Municipales 2026 : Reims21/12/20252025/static/common/img/contenu-min.jpg

Municipales 2026

Reims

Illustration

Thomas ROSE

Enseignant
tête de liste
Illustration

Charlotte CORMERAIS

Enseignante
second de liste

J’ai 57 ans et je suis enseignant. Les élèves viennent de quartiers populaires et leurs parents vivent au quotidien les bas salaires, la précarité, l’exploitation… La dégradation des conditions d’existence est visible. À Reims, près de 25 % de la population vit sous le seuil de pauvreté. Ce taux peut atteindre de 40 à 60 % dans certains quartiers.

La ville, connue notamment pour ses maisons de champagne, est pourtant riche, mais le patronat n’a de cesse de mener une véritable guerre de classe, avec des conséquences pour les travailleurs de Reims qu'aucune mesure au niveau municipal ne pourra compenser.

Il en est ainsi chez Veuve-Clicquot, appartenant au groupe LVMH de Bernard Arnault. Celui-ci a décidé de réduire de 10 à 30 % le revenu des travailleurs sous prétexte d’une baisse récente des ventes... En fait, il ne s’agit que de garantir la même rémunération aux actionnaires, et en tout premier lieu à Bernard Arnault lui-même. 

Lors des dernières vendanges, on a pu constater que la rapacité dans ce secteur du luxe n’a pas de limites. Des dizaines de migrants ont été embauchés avec des conditions d'hébergement indignes, sans eau courante et parfois sans nourriture.
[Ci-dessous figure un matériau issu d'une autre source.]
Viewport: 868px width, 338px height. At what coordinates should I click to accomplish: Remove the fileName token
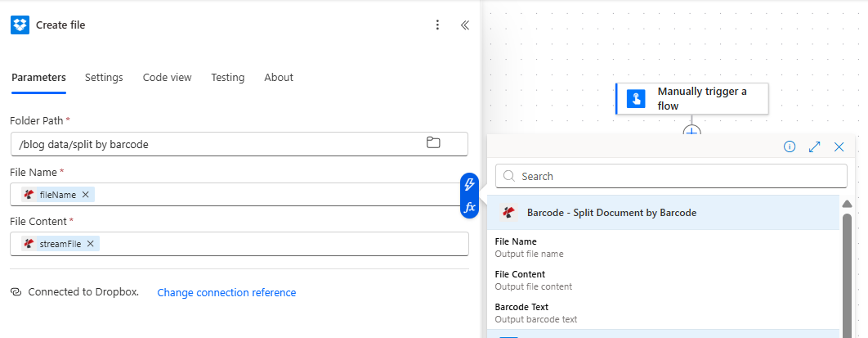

Seuls les sous-traitants ont été condamnés par la justice, pas les grands groupes qui les utilisent. Pour ces derniers, les profits continuent de couler à flots.

C’est cette guerre de classe que je dénonce, et la nécessité pour tous les travailleurs, quelle que soit leur origine et leur nationalité, de s’unir pour y faire face.